• **Data for review**
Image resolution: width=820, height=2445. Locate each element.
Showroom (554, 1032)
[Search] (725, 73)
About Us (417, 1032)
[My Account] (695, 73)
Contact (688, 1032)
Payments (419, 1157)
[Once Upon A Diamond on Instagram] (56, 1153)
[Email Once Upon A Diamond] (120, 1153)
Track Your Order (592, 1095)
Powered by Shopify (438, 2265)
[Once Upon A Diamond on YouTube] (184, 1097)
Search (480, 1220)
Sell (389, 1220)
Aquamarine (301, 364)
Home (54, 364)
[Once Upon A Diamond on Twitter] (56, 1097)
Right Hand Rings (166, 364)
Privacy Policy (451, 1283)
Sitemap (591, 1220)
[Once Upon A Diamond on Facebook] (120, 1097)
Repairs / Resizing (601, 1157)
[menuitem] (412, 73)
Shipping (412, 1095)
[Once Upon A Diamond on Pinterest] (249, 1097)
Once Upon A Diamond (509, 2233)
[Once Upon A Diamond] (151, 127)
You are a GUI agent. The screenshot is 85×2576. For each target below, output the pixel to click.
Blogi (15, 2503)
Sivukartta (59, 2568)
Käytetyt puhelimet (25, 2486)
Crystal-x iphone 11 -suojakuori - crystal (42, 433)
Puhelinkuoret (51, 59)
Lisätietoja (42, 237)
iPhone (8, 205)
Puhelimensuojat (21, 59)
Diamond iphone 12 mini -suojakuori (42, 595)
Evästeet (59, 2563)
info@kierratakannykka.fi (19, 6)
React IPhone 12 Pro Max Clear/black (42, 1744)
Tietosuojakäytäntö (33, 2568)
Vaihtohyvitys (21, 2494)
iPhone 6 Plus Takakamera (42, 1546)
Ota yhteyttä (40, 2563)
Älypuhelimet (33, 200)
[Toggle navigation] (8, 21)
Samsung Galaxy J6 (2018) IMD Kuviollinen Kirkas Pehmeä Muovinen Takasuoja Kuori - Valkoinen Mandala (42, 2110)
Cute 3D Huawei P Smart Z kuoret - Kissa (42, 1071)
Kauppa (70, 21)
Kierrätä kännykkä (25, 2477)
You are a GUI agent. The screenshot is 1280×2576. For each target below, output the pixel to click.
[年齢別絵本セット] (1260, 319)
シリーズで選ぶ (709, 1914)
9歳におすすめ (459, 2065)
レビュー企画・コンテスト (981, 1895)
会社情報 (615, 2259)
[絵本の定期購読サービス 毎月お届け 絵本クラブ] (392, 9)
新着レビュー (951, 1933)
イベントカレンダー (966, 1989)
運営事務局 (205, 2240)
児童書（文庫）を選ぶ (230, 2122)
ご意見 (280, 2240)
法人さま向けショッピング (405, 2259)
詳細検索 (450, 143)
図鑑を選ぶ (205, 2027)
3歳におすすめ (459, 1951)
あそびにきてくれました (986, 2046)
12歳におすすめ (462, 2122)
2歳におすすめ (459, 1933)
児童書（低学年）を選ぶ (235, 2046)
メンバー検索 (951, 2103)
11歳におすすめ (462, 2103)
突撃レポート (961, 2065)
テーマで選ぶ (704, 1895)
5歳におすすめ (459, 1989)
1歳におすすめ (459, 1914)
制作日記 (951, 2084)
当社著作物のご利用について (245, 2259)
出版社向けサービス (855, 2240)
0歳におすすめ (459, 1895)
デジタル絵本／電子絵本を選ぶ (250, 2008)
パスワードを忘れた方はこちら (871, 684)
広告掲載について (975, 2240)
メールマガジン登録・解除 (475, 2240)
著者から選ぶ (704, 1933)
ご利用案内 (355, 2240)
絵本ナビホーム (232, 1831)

• **Exercise**
Your answer must consist of every line above, reproduced exactly.

• **Task answer**
Image resolution: width=820, height=2445. Locate each element.
Showroom (554, 1032)
[Search] (725, 73)
About Us (417, 1032)
[My Account] (695, 73)
Contact (688, 1032)
Payments (419, 1157)
[Once Upon A Diamond on Instagram] (56, 1153)
[Email Once Upon A Diamond] (120, 1153)
Track Your Order (592, 1095)
Powered by Shopify (438, 2265)
[Once Upon A Diamond on YouTube] (184, 1097)
Search (480, 1220)
Sell (389, 1220)
Aquamarine (301, 364)
Home (54, 364)
[Once Upon A Diamond on Twitter] (56, 1097)
Right Hand Rings (166, 364)
Privacy Policy (451, 1283)
Sitemap (591, 1220)
[Once Upon A Diamond on Facebook] (120, 1097)
Repairs / Resizing (601, 1157)
[menuitem] (412, 73)
Shipping (412, 1095)
[Once Upon A Diamond on Pinterest] (249, 1097)
Once Upon A Diamond (509, 2233)
[Once Upon A Diamond] (151, 127)
You are a GUI agent. The screenshot is 85×2576. For each target below, output the pixel to click.
Blogi (15, 2503)
Sivukartta (59, 2568)
Käytetyt puhelimet (25, 2486)
Crystal-x iphone 11 -suojakuori - crystal (42, 433)
Puhelinkuoret (51, 59)
Lisätietoja (42, 237)
iPhone (8, 205)
Puhelimensuojat (21, 59)
Diamond iphone 12 mini -suojakuori (42, 595)
Evästeet (59, 2563)
info@kierratakannykka.fi (19, 6)
React IPhone 12 Pro Max Clear/black (42, 1744)
Tietosuojakäytäntö (33, 2568)
Vaihtohyvitys (21, 2494)
iPhone 6 Plus Takakamera (42, 1546)
Ota yhteyttä (40, 2563)
Älypuhelimet (33, 200)
[Toggle navigation] (8, 21)
Samsung Galaxy J6 (2018) IMD Kuviollinen Kirkas Pehmeä Muovinen Takasuoja Kuori - Valkoinen Mandala (42, 2110)
Cute 3D Huawei P Smart Z kuoret - Kissa (42, 1071)
Kauppa (70, 21)
Kierrätä kännykkä (25, 2477)
You are a GUI agent. The screenshot is 1280×2576. For each target below, output the pixel to click.
[年齢別絵本セット] (1260, 319)
シリーズで選ぶ (709, 1914)
9歳におすすめ (459, 2065)
レビュー企画・コンテスト (981, 1895)
会社情報 (615, 2259)
[絵本の定期購読サービス 毎月お届け 絵本クラブ] (392, 9)
新着レビュー (951, 1933)
イベントカレンダー (966, 1989)
運営事務局 (205, 2240)
児童書（文庫）を選ぶ (230, 2122)
ご意見 (280, 2240)
法人さま向けショッピング (405, 2259)
詳細検索 (450, 143)
図鑑を選ぶ (205, 2027)
3歳におすすめ (459, 1951)
あそびにきてくれました (986, 2046)
12歳におすすめ (462, 2122)
2歳におすすめ (459, 1933)
児童書（低学年）を選ぶ (235, 2046)
メンバー検索 (951, 2103)
11歳におすすめ (462, 2103)
突撃レポート (961, 2065)
テーマで選ぶ (704, 1895)
5歳におすすめ (459, 1989)
1歳におすすめ (459, 1914)
制作日記 (951, 2084)
当社著作物のご利用について (245, 2259)
出版社向けサービス (855, 2240)
0歳におすすめ (459, 1895)
デジタル絵本／電子絵本を選ぶ (250, 2008)
パスワードを忘れた方はこちら (871, 684)
広告掲載について (975, 2240)
メールマガジン登録・解除 (475, 2240)
著者から選ぶ (704, 1933)
ご利用案内 (355, 2240)
絵本ナビホーム (232, 1831)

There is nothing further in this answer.